### ФРАГМЕНТ ТЕКСТА:
Не меньше Cameriga впечатлило меня выступление Легиллерма “Тайна”. Цирк по Легиллерму — вовсе не последовательные выступления акробатов, жонглеров, клоунов и канатоходцев. Этот метафизик и философ полагает, что в первую очередь его жанр должен быть характеризуем странностью происходящего на арене, странностью настолько взвинченной, чтобы травмировать ею зрителя, устраивать для него интеллектуальный хаос.


“Лед” против
Из домашних постановок мне больше всего понравился “Читальный зал” Петериса Кимелиса. Спектакль был составлен из стихотворений латвийских поэтов — Скуйениекса, Лиединьша, Бойко и др. Несмотря на то что четверо занятых в нем актеров так или иначе взаимодействовали друг с другом (все больше конфликтовали, благодаря различным поэтическим позициям, которые они представляли), Кимелис признался, что не выстраивал спектакль в традиционном смысле этого слова. Он не придумывал актерам сверхзадач, ребята, по его словам, “просто читали стихи”. Впрочем, эта “смерть автора” совсем не означала “смерти читателя”. Пассивность со стороны творческой группы вовсе не мешала зрителям самим разрулить постановку и решить: тот длинноволосый, убежденный, будто язык его — его дом, будет буржуем-антигероем; а этот очкарик, ищущий места для невысказанного слова, эдаким новым Вертером. Наоборот, от зрителей только того и ждали, чтобы они включились. Ведь без их “западной логоцентрической традиции”, наделяющей смыслом все, на что направлена мысль человека, действо оставалось бы бессмыслицей. Так же думал Алвис Херманис, когда ставил “Лед” Сорокина. Его “Лед. Коллективное чтение книги с помощью воображения” длился скучные 4 часа, актеры действительно просто читали нам роман, не желая трактовать текст и таким образом представляя его еще одним абсурдным началом, готовым к обозначению. Все бы ничего, но, по-моему, этот роман, в котором Сорокин временами доходит до интимности уровня “Превращения” и серьезности ранга “Живота архитектора”, противится подобному постструктуралистскому отношению к тексту.

### ПРЕДСТАВЛЕННЫЕ ЗАПИСИ:
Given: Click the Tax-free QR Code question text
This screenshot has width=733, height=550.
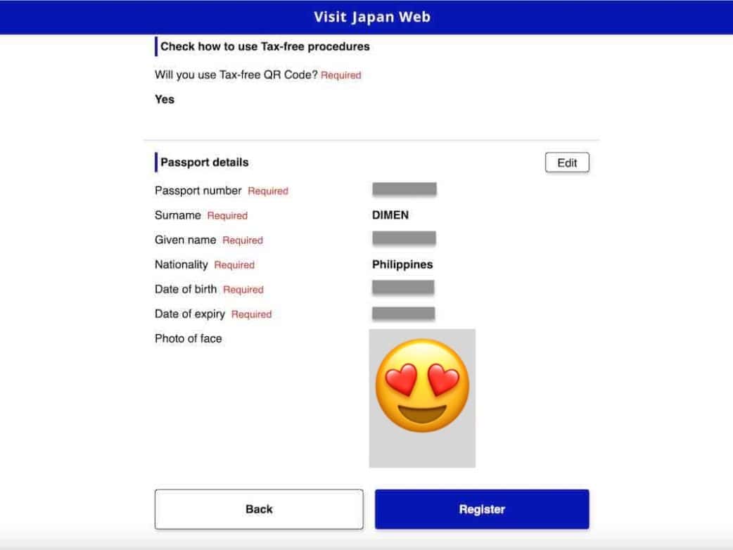Looking at the screenshot, I should (236, 75).
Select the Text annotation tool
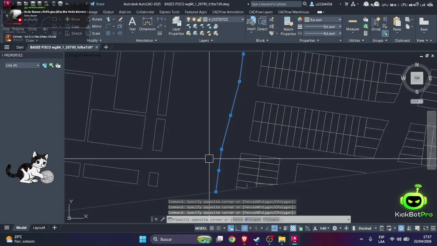The height and width of the screenshot is (246, 437). [x=132, y=25]
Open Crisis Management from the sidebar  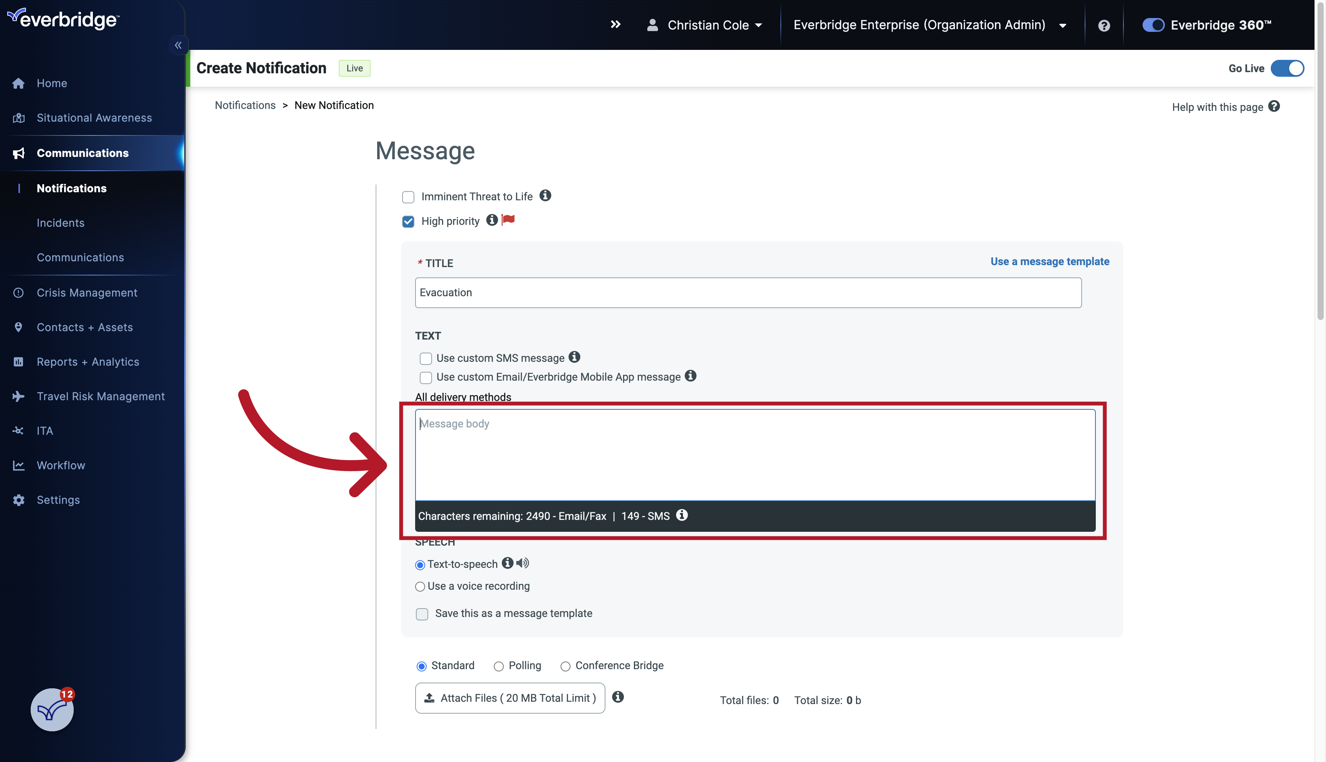point(87,292)
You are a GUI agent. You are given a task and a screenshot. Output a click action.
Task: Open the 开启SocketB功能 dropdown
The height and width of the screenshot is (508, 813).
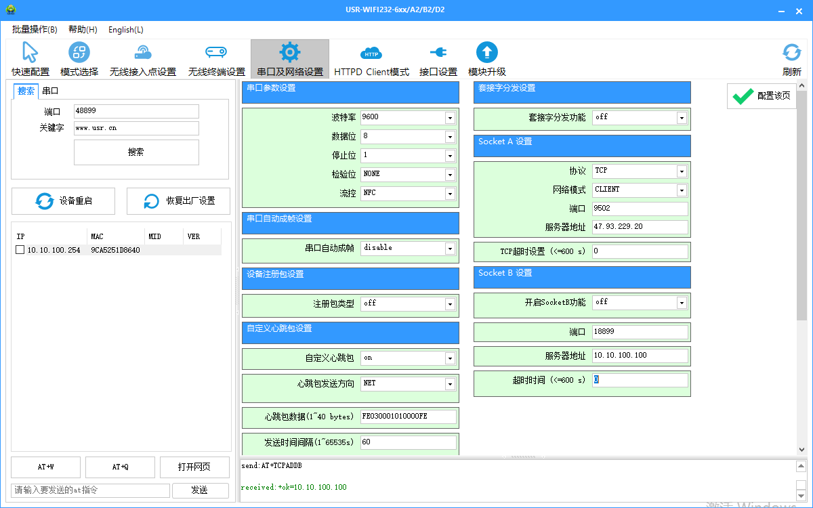[681, 302]
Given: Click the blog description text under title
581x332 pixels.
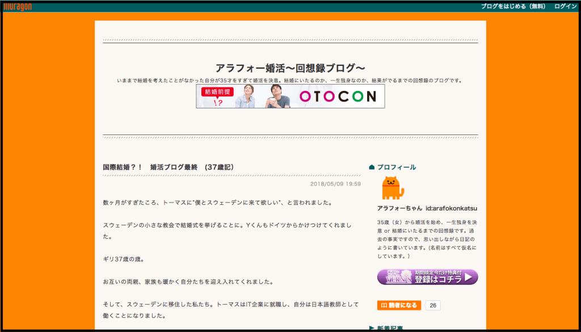Looking at the screenshot, I should click(x=290, y=81).
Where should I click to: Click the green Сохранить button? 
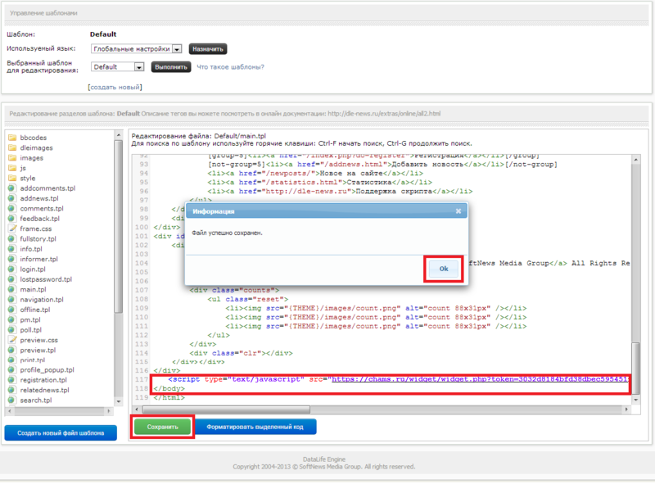[163, 427]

### ПОСТАВЛЕННЫЕ ЗАДАНИЯ:
- 1) Ответьте по фрагменту текста на три вопроса, каждый с новой строки:
(а) Как называется выступление Легиллерма?
(б) Стихи каких латвийских поэтов названы в составе «Читального зала»?
(в) Сколько длился «Лед» Алвиса Херманиса?
- 2) Изложите фрагмент текста в двух предложениях.

### ОТВЕТЫ НА ЗАДАНИЯ:
- 1)
(а) «Тайна».
(б) Скуйениекса, Лиединьша, Бойко и других.
(в) 4 часа.

- 2) Автора впечатлило выступление Легиллерма «Тайна», который считает, что цирк должен прежде всего отличаться странностью происходящего на арене, способной травмировать зрителя. Из домашних постановок автору больше всего понравился «Читальный зал» Петериса Кимелиса, где актеры просто читали стихи латвийских поэтов, а смысл постановке придавали сами зрители; так же поставленный «Лед» Алвиса Херманиса длился скучные 4 часа, и, по мнению автора, роман Сорокина противится такому отношению к тексту.